Records for the task —
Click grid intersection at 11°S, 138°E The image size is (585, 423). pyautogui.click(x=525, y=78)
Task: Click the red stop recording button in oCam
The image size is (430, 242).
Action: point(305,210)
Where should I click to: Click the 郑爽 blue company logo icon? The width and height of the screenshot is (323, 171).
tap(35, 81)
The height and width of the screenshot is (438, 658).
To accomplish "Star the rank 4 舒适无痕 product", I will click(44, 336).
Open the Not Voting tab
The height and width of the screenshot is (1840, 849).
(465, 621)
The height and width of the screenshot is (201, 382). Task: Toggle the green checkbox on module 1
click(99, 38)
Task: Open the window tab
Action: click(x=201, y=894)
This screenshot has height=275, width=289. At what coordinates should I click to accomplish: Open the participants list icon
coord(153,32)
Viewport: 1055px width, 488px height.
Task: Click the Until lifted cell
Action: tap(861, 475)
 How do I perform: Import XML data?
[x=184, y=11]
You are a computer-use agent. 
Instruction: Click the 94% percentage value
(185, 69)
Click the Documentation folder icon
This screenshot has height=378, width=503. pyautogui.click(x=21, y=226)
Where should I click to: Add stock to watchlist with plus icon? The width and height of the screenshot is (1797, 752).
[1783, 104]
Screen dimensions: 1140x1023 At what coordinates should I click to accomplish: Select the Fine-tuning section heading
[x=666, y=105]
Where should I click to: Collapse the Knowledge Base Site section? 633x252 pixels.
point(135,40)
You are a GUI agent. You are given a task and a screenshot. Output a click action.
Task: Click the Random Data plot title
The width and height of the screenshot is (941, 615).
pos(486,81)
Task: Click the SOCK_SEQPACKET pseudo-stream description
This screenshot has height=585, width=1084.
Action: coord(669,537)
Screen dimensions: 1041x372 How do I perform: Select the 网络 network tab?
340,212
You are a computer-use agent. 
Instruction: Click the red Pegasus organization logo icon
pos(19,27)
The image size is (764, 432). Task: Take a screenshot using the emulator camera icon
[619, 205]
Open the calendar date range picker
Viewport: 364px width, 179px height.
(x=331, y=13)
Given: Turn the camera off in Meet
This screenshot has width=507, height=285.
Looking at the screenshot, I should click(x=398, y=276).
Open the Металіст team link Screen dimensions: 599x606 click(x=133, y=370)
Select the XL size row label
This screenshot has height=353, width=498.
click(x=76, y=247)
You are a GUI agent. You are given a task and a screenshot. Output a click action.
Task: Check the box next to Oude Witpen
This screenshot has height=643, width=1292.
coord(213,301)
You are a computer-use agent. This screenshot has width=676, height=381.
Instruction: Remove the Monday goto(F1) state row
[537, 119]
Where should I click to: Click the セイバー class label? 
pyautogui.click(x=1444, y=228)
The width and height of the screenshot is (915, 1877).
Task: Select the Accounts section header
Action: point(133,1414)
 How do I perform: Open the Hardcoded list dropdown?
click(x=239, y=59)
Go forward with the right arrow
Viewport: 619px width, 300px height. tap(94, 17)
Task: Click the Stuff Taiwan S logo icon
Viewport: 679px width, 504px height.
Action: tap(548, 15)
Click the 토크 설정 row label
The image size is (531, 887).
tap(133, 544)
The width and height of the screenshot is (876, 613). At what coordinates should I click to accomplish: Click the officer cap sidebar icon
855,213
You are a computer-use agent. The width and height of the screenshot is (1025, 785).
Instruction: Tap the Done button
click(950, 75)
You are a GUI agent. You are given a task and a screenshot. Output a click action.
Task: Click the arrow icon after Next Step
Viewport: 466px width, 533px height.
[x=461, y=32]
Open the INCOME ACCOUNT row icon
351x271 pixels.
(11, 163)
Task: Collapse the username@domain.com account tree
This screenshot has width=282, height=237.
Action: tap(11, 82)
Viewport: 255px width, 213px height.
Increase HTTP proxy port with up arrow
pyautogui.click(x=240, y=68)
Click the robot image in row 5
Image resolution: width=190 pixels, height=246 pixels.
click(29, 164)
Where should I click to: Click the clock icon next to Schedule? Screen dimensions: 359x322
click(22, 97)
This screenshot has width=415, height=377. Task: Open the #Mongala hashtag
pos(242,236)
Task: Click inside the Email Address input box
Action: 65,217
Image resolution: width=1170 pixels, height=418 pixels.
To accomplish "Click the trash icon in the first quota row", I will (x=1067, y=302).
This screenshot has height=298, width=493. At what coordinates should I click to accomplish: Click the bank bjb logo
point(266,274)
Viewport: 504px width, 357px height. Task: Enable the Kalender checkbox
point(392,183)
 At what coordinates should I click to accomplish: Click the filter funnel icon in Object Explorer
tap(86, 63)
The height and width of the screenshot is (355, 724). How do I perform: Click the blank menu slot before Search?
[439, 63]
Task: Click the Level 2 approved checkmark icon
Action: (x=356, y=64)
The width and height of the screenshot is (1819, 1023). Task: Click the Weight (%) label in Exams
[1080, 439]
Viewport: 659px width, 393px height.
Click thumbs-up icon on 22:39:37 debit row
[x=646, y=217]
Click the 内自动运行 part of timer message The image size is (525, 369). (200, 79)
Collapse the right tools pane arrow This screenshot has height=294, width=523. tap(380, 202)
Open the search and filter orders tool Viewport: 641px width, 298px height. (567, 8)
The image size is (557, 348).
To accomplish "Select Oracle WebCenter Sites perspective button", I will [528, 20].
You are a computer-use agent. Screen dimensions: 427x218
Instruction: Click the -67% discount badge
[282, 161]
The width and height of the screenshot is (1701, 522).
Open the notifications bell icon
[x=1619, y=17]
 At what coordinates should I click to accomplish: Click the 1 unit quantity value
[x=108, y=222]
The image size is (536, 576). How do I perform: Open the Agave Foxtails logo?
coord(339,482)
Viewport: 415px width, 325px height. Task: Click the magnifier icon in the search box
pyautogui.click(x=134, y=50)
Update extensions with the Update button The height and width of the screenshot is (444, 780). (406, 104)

Aim of the task —
Your task is to reproduce all the data exactly as shown.

Solution —
Click grid intersection at 11°S, 138°E The image size is (585, 423). pyautogui.click(x=525, y=78)
Task: Click the red stop recording button in oCam
The image size is (430, 242).
Action: point(305,210)
Where should I click to: Click the 郑爽 blue company logo icon? The width and height of the screenshot is (323, 171).
tap(35, 81)
The height and width of the screenshot is (438, 658).
To accomplish "Star the rank 4 舒适无痕 product", I will click(44, 336).
Open the Not Voting tab
The height and width of the screenshot is (1840, 849).
(465, 621)
The height and width of the screenshot is (201, 382). Task: Toggle the green checkbox on module 1
click(99, 38)
Task: Open the window tab
Action: click(x=201, y=894)
This screenshot has height=275, width=289. At what coordinates should I click to accomplish: Open the participants list icon
coord(153,32)
Viewport: 1055px width, 488px height.
Task: Click the Until lifted cell
Action: tap(861, 475)
 How do I perform: Import XML data?
[x=184, y=11]
You are a computer-use agent. 
Instruction: Click the 94% percentage value
(185, 69)
Click the Documentation folder icon
This screenshot has height=378, width=503. pyautogui.click(x=21, y=226)
Where should I click to: Add stock to watchlist with plus icon? The width and height of the screenshot is (1797, 752).
[1783, 104]
Screen dimensions: 1140x1023 At what coordinates should I click to accomplish: Select the Fine-tuning section heading
[x=666, y=105]
Where should I click to: Collapse the Knowledge Base Site section? 633x252 pixels.
point(135,40)
You are a GUI agent. You are given a task and a screenshot. Output a click action.
Task: Click the Random Data plot title
The width and height of the screenshot is (941, 615).
pos(486,81)
Task: Click the SOCK_SEQPACKET pseudo-stream description
This screenshot has height=585, width=1084.
Action: coord(669,537)
Screen dimensions: 1041x372 How do I perform: Select the 网络 network tab?
340,212
You are a computer-use agent. 
Instruction: Click the red Pegasus organization logo icon
pos(19,27)
The image size is (764, 432). Task: Take a screenshot using the emulator camera icon
[619, 205]
Open the calendar date range picker
Viewport: 364px width, 179px height.
(x=331, y=13)
Given: Turn the camera off in Meet
This screenshot has width=507, height=285.
Looking at the screenshot, I should click(x=398, y=276).
Open the Металіст team link Screen dimensions: 599x606 click(x=133, y=370)
Select the XL size row label
This screenshot has height=353, width=498.
click(x=76, y=247)
You are a GUI agent. You are given a task and a screenshot. Output a click action.
Task: Check the box next to Oude Witpen
This screenshot has height=643, width=1292.
coord(213,301)
You are a computer-use agent. This screenshot has width=676, height=381.
Instruction: Remove the Monday goto(F1) state row
[537, 119]
Where should I click to: Click the セイバー class label? 
pyautogui.click(x=1444, y=228)
The width and height of the screenshot is (915, 1877).
Task: Select the Accounts section header
Action: point(133,1414)
 How do I perform: Open the Hardcoded list dropdown?
click(x=239, y=59)
Go forward with the right arrow
Viewport: 619px width, 300px height. tap(94, 17)
Task: Click the Stuff Taiwan S logo icon
Viewport: 679px width, 504px height.
Action: tap(548, 15)
Click the 토크 설정 row label
The image size is (531, 887).
tap(133, 544)
The width and height of the screenshot is (876, 613). At what coordinates should I click to accomplish: Click the officer cap sidebar icon
855,213
You are a computer-use agent. The width and height of the screenshot is (1025, 785).
Instruction: Tap the Done button
click(950, 75)
You are a GUI agent. You are given a task and a screenshot. Output a click action.
Task: Click the arrow icon after Next Step
Viewport: 466px width, 533px height.
[x=461, y=32]
Open the INCOME ACCOUNT row icon
351x271 pixels.
(11, 163)
Task: Collapse the username@domain.com account tree
This screenshot has width=282, height=237.
Action: tap(11, 82)
Viewport: 255px width, 213px height.
Increase HTTP proxy port with up arrow
pyautogui.click(x=240, y=68)
Click the robot image in row 5
Image resolution: width=190 pixels, height=246 pixels.
click(29, 164)
Where should I click to: Click the clock icon next to Schedule? Screen dimensions: 359x322
click(22, 97)
This screenshot has width=415, height=377. Task: Open the #Mongala hashtag
pos(242,236)
Task: Click inside the Email Address input box
Action: 65,217
Image resolution: width=1170 pixels, height=418 pixels.
To accomplish "Click the trash icon in the first quota row", I will (x=1067, y=302).
This screenshot has height=298, width=493. At what coordinates should I click to accomplish: Click the bank bjb logo
point(266,274)
Viewport: 504px width, 357px height. Task: Enable the Kalender checkbox
point(392,183)
 At what coordinates should I click to accomplish: Click the filter funnel icon in Object Explorer
tap(86, 63)
The height and width of the screenshot is (355, 724). How do I perform: Click the blank menu slot before Search?
[439, 63]
Task: Click the Level 2 approved checkmark icon
Action: (x=356, y=64)
The width and height of the screenshot is (1819, 1023). Task: Click the Weight (%) label in Exams
[1080, 439]
Viewport: 659px width, 393px height.
Click thumbs-up icon on 22:39:37 debit row
[x=646, y=217]
Click the 内自动运行 part of timer message The image size is (525, 369). (200, 79)
Collapse the right tools pane arrow This screenshot has height=294, width=523. tap(380, 202)
Open the search and filter orders tool Viewport: 641px width, 298px height. (567, 8)
The image size is (557, 348).
To accomplish "Select Oracle WebCenter Sites perspective button", I will [528, 20].
You are a computer-use agent. Screen dimensions: 427x218
Instruction: Click the -67% discount badge
[282, 161]
The width and height of the screenshot is (1701, 522).
Open the notifications bell icon
[x=1619, y=17]
 At what coordinates should I click to accomplish: Click the 1 unit quantity value
[x=108, y=222]
The image size is (536, 576). How do I perform: Open the Agave Foxtails logo?
coord(339,482)
Viewport: 415px width, 325px height. Task: Click the magnifier icon in the search box
pyautogui.click(x=134, y=50)
Update extensions with the Update button The height and width of the screenshot is (444, 780). (406, 104)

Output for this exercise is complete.